Brotherly Love: Siblings Receive Bone Marrow Transplant From Older Brother

By Ashley Parrott

Life as a parent with a child who has Sickle Cell Disease (SCD) is already frightening enough, but could you imagine this diagnosis with two of your kids?

Mykhia and Malik, now 11 and 12 years old, were diagnosed with SCD within the first two years of their lives. When the family first learned of the diagnoses, they were referred to the Hematology and Oncology department at Cook Children’s.

Their mother, Monique Hammon, was familiar with the disease as it already ran in her family. She knew Malik and Mykhia would eventually need the cure of a bone marrow transplant.

“On my dad’s side, I grew up watching my family deal with sickle cell and a majority of them died from it,” Monique said. “My sister’s son went through the same thing that Malik and Mykhia went through, except he didn’t have a sibling that could donate bone marrow.”

Malik began to have more and more SCD crises, an acute pain episode that occurs when the sickle-shaped blood cells start to clump in the blood stream, and was frequently hospitalized at Cook Children’s.

Monique watched her children struggle to act like kids. They couldn’t play sports or swim due to the frequent crises and health problems, such as signs of stroke and organ failure.

“Mykhiah never had an episode. Her eyes would stay yellow, but one day her spleen swelled up and she had to have it removed,” Monique said.

Siblings typically have the highest chances of becoming potential bone marrow donors, but only 30 percent of families can find a match. Malik and Mykhia’s oldest brother was eventually tested to determine if he could be their cure, and he was.

“They [Malik and Mykhia] had a donor match,” Monique said. “I just thank God that my oldest son was a match for both of them instead of them waiting for a donor to come.”

Mykhia received her transplant first in 2015, due to signs of stroke on her MRI test results while Malik received his in 2016. The siblings can now swim and play soccer without fear of potential crisis.

“While Stem cell transplant can provide a cure for Sickle Cell Disease, it is not an easy cure. There can be many complications. Some patients may not engraft, meaning the donor cells may not grow, and the patient’s own cell grow back instead or a second transplant is needed," said Clarissa Johnson, M.D., medical director of the Sickle Cell Programt at Cook Children's. "There can also be challenges with finding a donor. So unfortunately we cannot consider stem cell transplant to be a universal cure that is available to all with the disease. More research for a universal cure is needed. There are small trials with gene therapy being done currently which I hope will prove successful to offer the chance of cure to even more people with Sickle Cell Disease.”

SCD is the abnormal shaping of red blood cells. The red blood cells are shaped like crescents instead of circles. They don’t last long and they can get stuck in the blood vessels, which blocks the blood flow, often resulting in pain and organ damage.
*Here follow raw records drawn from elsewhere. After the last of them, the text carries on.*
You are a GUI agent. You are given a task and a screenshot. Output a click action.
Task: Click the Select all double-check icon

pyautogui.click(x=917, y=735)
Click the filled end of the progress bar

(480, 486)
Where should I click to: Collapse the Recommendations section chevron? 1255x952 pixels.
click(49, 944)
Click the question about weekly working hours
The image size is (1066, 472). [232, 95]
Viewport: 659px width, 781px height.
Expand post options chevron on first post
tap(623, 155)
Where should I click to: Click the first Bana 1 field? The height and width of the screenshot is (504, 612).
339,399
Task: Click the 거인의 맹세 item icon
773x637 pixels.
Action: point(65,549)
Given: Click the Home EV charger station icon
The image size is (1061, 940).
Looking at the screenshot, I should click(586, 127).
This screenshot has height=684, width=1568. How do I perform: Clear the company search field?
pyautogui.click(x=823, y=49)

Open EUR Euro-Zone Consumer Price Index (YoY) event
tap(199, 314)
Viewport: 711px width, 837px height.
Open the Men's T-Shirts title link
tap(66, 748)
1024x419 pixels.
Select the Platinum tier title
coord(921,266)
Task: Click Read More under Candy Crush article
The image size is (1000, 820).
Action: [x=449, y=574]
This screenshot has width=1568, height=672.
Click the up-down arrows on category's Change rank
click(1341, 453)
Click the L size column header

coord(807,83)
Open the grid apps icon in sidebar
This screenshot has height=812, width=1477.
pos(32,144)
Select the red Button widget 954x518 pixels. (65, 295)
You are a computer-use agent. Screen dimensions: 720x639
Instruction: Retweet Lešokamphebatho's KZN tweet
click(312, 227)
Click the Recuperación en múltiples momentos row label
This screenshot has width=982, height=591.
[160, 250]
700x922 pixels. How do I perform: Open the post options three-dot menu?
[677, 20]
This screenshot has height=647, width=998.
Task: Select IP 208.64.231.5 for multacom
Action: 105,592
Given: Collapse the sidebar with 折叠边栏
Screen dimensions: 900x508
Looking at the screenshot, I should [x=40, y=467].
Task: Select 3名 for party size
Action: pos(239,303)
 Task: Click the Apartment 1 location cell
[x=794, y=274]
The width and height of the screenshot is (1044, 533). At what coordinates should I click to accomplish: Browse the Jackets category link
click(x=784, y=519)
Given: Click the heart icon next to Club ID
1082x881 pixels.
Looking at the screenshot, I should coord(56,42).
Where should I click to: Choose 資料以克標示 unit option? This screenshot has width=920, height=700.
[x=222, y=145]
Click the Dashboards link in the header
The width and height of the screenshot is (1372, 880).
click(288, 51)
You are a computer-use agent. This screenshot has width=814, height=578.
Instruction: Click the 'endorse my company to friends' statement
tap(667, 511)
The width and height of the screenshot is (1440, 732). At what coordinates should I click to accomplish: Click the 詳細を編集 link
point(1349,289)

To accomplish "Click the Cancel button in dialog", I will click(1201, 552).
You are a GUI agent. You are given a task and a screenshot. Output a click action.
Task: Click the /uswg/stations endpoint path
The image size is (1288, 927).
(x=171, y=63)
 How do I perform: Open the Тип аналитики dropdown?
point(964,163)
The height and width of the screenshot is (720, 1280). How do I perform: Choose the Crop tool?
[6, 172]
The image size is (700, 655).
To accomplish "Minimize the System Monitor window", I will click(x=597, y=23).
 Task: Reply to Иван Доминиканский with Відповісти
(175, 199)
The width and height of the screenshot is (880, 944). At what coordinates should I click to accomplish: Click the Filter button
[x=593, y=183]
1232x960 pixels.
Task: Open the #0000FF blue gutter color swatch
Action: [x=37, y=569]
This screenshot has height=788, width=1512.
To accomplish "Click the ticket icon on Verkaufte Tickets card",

Approximately 100,000 Americans have Sickle Cell and an estimated 3 million Americans carry the trait, which can be passed onto their children.

Among the many misconceptions of SCD, African Americans are not the only race affected by the disease. While the African American race makes up a reported 60 to 80 percent of Americans diagnosed, people of Indian, Middle Eastern, Hispanic and Mediterranean descent may also be affected.

The cure for SCD lies in bone marrow transplants, and while siblings typically are the best matches for this disease, anyone willing to donate can be tested.

An estimated 3,000 people die each year in the United States from waiting for a donor for a bone marrow transplant because of the lack of donors on the registry.

Donating bone marrow requires less than five percent of bone marrow cells and is typically taken from the hip of the donor or through a non-surgical procedure in which it is collected through an IV.